> _Set task_:
In the listing, copy everything from the line containing "Select the CVIJANOVIĆ ŽELJKA tab" down to the line containing "This screenshot has height=650, width=1568.", substituting "Choose" for "Select" and leaving all else unchanged. Give only those lines.

> _Task inputs_:
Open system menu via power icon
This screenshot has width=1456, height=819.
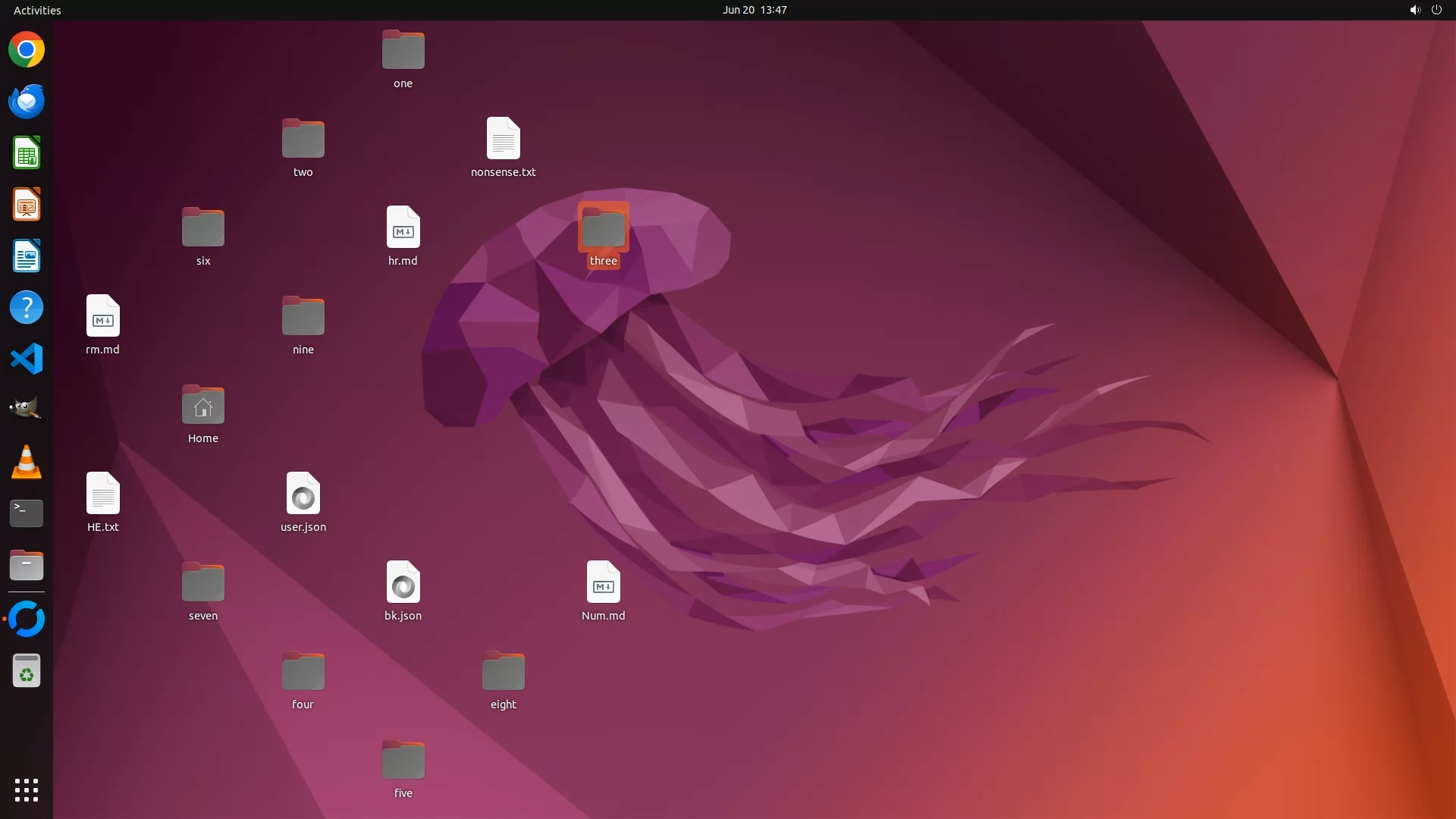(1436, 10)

...

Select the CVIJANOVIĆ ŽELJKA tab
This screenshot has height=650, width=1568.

* * *

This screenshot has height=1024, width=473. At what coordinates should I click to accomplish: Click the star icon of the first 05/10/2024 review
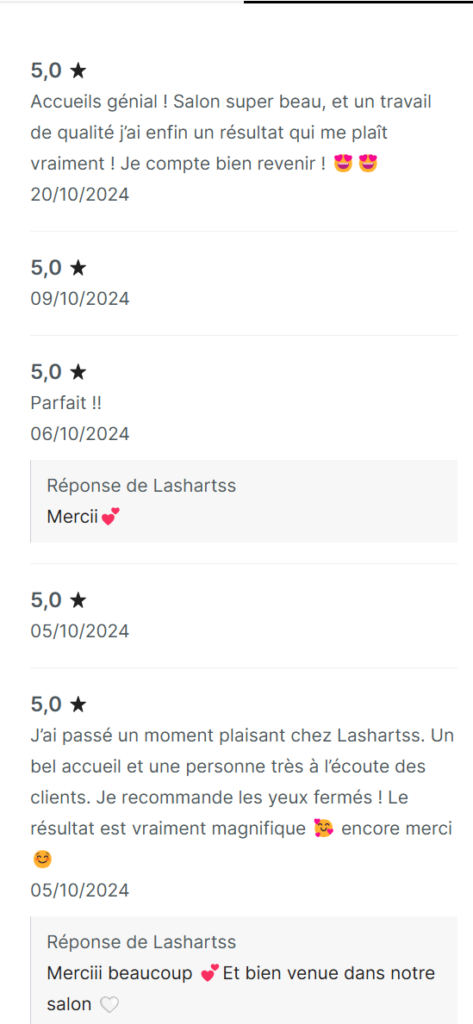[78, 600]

> _Result_:
Choose the CVIJANOVIĆ ŽELJKA tab
This screenshot has height=650, width=1568.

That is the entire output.